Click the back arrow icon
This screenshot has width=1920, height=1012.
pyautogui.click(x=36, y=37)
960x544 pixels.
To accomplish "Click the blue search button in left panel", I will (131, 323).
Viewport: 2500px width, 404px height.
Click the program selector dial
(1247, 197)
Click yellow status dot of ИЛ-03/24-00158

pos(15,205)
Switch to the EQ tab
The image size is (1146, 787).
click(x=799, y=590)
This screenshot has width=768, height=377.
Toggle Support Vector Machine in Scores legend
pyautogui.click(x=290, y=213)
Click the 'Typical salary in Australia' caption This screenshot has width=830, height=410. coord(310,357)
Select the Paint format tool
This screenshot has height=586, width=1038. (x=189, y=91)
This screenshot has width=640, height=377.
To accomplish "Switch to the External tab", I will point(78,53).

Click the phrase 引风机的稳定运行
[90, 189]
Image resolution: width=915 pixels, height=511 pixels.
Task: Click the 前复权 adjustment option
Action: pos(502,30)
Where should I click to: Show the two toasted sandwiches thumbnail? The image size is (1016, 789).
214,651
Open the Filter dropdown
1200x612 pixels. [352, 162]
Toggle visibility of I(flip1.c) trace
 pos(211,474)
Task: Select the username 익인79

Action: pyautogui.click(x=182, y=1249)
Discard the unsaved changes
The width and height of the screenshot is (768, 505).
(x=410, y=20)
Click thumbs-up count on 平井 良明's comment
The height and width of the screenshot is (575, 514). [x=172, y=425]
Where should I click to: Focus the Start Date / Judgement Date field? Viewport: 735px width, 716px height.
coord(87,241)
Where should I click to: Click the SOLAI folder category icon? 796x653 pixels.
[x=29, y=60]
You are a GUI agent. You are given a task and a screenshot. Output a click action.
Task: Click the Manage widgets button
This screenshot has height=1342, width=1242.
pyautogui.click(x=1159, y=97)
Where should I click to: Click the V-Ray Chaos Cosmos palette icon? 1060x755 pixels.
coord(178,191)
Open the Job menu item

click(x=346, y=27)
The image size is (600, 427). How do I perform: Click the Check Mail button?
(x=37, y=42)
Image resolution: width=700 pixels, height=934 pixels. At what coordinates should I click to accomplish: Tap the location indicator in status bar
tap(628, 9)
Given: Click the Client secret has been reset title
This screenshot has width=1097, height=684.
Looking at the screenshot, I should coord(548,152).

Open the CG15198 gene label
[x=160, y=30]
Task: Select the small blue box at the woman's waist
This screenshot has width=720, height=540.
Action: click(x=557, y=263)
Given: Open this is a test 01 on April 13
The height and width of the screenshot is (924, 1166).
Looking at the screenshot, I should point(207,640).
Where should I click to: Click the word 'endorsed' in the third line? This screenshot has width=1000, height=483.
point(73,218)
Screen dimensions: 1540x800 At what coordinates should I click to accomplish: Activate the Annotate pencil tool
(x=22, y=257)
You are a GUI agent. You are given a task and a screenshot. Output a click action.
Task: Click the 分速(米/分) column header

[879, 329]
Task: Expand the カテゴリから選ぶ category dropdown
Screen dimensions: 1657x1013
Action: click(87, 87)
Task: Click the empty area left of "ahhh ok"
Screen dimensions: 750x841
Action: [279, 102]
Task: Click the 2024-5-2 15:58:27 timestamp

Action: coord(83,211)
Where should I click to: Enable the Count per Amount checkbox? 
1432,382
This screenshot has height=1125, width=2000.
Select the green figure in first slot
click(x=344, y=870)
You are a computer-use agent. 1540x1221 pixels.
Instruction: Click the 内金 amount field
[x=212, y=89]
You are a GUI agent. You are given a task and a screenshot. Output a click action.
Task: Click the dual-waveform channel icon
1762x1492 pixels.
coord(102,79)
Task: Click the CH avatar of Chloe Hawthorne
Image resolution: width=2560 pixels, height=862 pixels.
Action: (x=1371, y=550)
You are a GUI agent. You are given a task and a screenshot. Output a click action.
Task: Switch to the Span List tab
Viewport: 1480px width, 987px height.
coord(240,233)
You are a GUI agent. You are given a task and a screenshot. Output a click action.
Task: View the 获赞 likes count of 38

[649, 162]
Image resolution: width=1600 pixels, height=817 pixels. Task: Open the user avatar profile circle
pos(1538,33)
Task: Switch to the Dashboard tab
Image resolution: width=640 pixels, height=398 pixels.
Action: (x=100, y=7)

··········

__HOW TO COMPLETE THIS TASK__. Within the data above, the span starting at the line containing "Task: Expand the カテゴリから選ぶ category dropdown" and ending at the line containing "Task: Switch to the Span List tab" is to be retyped exactly, with no other lines.

__PROBLEM SOLUTION__.
Task: Expand the カテゴリから選ぶ category dropdown
Screen dimensions: 1657x1013
Action: click(87, 87)
Task: Click the empty area left of "ahhh ok"
Screen dimensions: 750x841
Action: [279, 102]
Task: Click the 2024-5-2 15:58:27 timestamp

Action: coord(83,211)
Where should I click to: Enable the Count per Amount checkbox? 
1432,382
This screenshot has height=1125, width=2000.
Select the green figure in first slot
click(x=344, y=870)
You are a computer-use agent. 1540x1221 pixels.
Instruction: Click the 内金 amount field
[x=212, y=89]
You are a GUI agent. You are given a task and a screenshot. Output a click action.
Task: Click the dual-waveform channel icon
1762x1492 pixels.
coord(102,79)
Task: Click the CH avatar of Chloe Hawthorne
Image resolution: width=2560 pixels, height=862 pixels.
Action: (x=1371, y=550)
You are a GUI agent. You are given a task and a screenshot. Output a click action.
Task: Switch to the Span List tab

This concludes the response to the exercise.